PROBLEM DESCRIPTION:
Retype the lines in the listing below, from the line containing "This screenshot has width=613, height=433." through the line containing "coord(282,35)", keeping every character the same.

DATA ROWS:
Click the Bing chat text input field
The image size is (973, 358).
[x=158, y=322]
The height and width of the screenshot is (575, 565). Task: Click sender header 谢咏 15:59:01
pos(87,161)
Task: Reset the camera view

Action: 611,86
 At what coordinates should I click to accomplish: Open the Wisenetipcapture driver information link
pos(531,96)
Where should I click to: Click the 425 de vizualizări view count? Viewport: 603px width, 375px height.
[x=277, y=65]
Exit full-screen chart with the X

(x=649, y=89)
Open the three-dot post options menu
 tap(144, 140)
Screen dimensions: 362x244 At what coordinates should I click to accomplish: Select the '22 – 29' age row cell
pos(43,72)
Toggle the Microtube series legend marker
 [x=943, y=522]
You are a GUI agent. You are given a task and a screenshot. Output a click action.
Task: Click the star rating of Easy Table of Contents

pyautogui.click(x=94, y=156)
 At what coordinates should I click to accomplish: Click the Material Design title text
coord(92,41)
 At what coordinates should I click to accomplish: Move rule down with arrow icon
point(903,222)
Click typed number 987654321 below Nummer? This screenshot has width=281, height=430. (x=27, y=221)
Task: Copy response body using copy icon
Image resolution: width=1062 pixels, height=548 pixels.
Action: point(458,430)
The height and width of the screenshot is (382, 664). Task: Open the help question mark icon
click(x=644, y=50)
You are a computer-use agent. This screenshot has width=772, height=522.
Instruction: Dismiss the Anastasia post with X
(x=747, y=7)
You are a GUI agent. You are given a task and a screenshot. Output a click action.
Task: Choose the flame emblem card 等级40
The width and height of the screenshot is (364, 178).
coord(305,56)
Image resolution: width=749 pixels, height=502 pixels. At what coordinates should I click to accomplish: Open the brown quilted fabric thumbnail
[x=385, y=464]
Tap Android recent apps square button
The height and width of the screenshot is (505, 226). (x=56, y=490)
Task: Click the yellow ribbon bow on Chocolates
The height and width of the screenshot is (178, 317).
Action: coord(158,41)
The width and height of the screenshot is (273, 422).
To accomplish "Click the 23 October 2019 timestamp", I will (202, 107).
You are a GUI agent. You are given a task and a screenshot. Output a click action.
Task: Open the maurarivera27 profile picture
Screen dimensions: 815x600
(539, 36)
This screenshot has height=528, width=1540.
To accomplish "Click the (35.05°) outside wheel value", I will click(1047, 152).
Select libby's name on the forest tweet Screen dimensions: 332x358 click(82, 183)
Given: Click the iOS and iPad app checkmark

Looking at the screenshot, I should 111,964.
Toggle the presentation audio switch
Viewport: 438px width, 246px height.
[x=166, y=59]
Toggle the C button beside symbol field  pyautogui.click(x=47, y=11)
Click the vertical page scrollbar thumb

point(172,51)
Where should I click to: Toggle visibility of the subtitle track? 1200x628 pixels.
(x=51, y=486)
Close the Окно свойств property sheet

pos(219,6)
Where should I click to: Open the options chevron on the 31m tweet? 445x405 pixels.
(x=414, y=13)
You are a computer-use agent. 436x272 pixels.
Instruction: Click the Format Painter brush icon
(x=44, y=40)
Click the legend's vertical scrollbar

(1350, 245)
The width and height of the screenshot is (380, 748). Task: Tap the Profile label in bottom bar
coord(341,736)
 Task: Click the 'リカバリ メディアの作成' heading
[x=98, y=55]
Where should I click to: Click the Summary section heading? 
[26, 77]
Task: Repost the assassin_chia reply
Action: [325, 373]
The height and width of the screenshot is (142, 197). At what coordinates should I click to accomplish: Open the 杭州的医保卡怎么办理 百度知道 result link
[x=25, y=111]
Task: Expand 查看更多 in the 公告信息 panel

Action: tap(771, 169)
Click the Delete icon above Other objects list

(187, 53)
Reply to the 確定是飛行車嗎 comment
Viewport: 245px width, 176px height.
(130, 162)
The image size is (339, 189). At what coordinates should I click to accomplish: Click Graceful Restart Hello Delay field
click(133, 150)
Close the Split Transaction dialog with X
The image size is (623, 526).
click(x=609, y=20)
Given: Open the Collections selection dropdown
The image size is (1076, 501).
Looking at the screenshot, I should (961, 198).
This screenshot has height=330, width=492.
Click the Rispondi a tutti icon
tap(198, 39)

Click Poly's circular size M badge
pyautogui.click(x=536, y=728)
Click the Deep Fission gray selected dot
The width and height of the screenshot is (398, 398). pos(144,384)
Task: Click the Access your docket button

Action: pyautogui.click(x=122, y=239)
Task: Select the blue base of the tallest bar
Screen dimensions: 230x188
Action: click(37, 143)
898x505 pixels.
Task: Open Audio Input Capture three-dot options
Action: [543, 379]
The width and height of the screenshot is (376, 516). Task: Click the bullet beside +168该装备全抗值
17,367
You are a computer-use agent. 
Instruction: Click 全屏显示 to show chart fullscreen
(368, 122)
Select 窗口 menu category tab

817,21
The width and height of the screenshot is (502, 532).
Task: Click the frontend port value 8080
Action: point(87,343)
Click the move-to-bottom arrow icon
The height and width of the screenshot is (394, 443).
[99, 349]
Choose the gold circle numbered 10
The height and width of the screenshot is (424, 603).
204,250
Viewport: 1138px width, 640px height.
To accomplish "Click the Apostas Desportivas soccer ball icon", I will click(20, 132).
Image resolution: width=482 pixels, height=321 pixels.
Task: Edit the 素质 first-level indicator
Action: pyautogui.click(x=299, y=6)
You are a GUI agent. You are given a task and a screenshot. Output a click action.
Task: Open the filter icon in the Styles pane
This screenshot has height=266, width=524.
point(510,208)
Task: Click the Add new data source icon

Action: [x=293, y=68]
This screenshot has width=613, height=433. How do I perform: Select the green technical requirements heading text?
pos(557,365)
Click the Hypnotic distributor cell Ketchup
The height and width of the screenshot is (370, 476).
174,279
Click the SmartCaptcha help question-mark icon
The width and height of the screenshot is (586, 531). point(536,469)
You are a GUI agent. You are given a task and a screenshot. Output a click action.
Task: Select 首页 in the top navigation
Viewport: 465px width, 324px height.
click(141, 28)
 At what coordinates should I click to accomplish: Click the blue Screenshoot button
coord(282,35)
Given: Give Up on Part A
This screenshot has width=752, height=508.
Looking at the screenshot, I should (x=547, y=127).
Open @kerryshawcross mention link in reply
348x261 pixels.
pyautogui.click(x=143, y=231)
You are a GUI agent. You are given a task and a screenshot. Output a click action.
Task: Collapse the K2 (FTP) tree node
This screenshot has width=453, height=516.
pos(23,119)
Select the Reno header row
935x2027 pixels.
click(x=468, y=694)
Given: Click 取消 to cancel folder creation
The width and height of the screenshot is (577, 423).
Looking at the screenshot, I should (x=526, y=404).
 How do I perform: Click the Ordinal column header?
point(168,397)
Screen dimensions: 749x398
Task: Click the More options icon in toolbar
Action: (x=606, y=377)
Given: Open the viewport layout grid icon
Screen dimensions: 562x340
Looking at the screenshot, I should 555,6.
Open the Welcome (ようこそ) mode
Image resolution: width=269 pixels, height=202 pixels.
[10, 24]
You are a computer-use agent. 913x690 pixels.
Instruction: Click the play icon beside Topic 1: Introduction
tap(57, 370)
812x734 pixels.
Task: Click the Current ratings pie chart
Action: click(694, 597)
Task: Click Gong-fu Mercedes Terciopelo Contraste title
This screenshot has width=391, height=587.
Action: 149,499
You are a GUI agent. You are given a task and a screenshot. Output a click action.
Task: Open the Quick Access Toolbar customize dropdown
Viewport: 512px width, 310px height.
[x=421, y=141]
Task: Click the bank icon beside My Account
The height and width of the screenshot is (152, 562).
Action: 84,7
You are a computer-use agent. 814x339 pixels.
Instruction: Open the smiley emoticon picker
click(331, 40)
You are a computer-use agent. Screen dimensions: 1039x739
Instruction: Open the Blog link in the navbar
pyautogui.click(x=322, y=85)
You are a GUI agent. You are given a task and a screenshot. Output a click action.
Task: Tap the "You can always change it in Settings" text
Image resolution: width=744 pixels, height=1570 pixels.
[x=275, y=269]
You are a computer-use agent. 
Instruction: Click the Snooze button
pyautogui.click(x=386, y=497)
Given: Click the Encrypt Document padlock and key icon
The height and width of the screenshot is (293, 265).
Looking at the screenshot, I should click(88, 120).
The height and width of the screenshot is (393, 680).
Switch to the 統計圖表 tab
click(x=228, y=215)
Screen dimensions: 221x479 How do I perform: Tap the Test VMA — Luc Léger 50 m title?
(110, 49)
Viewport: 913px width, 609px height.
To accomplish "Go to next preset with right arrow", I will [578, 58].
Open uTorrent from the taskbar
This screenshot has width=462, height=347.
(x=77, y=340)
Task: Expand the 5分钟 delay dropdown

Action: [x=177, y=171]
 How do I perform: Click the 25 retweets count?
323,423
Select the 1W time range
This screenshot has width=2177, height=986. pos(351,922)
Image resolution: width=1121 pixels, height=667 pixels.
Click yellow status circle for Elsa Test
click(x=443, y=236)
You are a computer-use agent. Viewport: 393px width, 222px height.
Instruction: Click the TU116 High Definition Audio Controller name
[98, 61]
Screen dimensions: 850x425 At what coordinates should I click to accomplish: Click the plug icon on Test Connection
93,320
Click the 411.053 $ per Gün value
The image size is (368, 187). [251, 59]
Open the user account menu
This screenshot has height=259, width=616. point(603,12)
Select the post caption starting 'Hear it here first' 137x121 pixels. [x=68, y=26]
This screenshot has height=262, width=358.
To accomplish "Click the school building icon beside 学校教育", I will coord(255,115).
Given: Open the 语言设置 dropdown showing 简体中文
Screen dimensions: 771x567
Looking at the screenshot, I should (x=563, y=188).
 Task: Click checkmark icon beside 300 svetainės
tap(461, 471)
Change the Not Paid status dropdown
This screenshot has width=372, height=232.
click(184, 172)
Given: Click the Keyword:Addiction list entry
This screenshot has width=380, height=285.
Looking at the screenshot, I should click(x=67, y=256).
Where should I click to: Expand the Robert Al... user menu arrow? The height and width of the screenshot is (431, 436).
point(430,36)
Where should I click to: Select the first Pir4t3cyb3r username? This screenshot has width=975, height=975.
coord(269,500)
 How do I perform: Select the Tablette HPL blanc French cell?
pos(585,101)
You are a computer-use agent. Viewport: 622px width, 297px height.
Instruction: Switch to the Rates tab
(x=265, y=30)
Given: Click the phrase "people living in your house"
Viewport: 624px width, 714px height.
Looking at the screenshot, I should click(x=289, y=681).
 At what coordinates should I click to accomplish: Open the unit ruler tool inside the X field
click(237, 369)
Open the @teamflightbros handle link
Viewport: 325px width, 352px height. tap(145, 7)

WORKED ANSWER:
This screenshot has width=613, height=433. How do I perform: Select the green technical requirements heading text?
pos(557,365)
Click the Hypnotic distributor cell Ketchup
The height and width of the screenshot is (370, 476).
174,279
Click the SmartCaptcha help question-mark icon
The width and height of the screenshot is (586, 531). point(536,469)
You are a GUI agent. You are given a task and a screenshot. Output a click action.
Task: Select 首页 in the top navigation
Viewport: 465px width, 324px height.
click(141, 28)
 At what coordinates should I click to accomplish: Click the blue Screenshoot button
coord(282,35)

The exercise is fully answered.